Sympathy for the Devil by Pierre-Oliver Rollin, Valerie Verhack and Walter Vanhaerents

"Please allow me to introduce myself. I’m a man of wealth and taste," sings Mick Jagger in the classic Rolling Stones song "Sympathy for the Devil." Walter Vanhaerents - the owner of the namesake private collection – is an architect with impeccable taste, which he demonstrates by curating compelling exhibitions every two years, showing a selection of artworks from his collection.

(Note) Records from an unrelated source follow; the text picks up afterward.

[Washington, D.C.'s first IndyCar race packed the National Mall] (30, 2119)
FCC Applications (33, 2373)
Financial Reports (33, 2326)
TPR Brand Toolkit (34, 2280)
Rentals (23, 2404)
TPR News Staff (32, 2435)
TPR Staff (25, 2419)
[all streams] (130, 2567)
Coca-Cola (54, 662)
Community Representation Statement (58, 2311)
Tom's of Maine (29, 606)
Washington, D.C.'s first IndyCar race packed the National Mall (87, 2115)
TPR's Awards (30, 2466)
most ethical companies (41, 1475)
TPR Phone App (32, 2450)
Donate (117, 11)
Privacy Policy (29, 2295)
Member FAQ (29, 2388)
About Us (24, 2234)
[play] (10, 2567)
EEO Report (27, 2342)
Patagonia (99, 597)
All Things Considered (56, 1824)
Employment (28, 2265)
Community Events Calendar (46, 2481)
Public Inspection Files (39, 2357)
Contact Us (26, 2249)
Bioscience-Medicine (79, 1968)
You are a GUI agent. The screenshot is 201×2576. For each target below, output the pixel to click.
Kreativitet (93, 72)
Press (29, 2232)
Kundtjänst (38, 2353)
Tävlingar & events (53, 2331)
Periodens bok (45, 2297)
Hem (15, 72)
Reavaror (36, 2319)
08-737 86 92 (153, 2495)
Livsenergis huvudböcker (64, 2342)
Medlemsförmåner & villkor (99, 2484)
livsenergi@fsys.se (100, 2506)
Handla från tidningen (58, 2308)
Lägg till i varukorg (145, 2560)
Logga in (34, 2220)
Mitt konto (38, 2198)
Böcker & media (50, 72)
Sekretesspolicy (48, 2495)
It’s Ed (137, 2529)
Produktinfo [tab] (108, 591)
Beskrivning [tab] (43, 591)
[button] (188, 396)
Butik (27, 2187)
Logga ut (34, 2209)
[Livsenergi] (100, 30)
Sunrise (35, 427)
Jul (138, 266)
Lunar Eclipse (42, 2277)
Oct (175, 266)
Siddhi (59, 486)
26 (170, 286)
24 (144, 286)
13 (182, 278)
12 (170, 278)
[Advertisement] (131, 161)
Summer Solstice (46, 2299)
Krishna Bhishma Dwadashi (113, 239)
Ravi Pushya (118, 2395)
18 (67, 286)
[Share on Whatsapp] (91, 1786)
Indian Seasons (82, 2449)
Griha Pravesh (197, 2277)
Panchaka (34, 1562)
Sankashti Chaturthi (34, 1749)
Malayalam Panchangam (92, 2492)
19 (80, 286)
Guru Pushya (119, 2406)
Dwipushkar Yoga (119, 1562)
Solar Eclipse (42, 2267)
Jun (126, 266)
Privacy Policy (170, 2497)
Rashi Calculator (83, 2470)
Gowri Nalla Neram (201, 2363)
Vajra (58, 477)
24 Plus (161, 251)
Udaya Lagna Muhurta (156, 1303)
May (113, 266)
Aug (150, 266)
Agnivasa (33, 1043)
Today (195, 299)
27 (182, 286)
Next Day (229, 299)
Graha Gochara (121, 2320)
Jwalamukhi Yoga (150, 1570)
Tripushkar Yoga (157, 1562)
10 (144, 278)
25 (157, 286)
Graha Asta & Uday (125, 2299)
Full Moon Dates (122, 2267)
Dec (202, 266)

One example is presented in this book, which brings together several works dealing with the prominent themes in the Stones song.

The Naked Eye – Surrealist photography in the first half of 20th century by The Shpilman Institute for Photography

Regular readers of our blog are already familiar with the exhibition recounted in this catalogue, as our author Lara Week wrote about her experience visiting the The Shpilman Institute for Photography. Shalom Shpilman founded his institute to "create an additional layer of meaning" in his life and has been a patron of photography ever since. The publication includes several informative texts, noted art historian Rosalind Krauss, for example, contributed an essay on the photographic conditions of surrealism while Shalom Shpilman himself dissected the work of André Breton.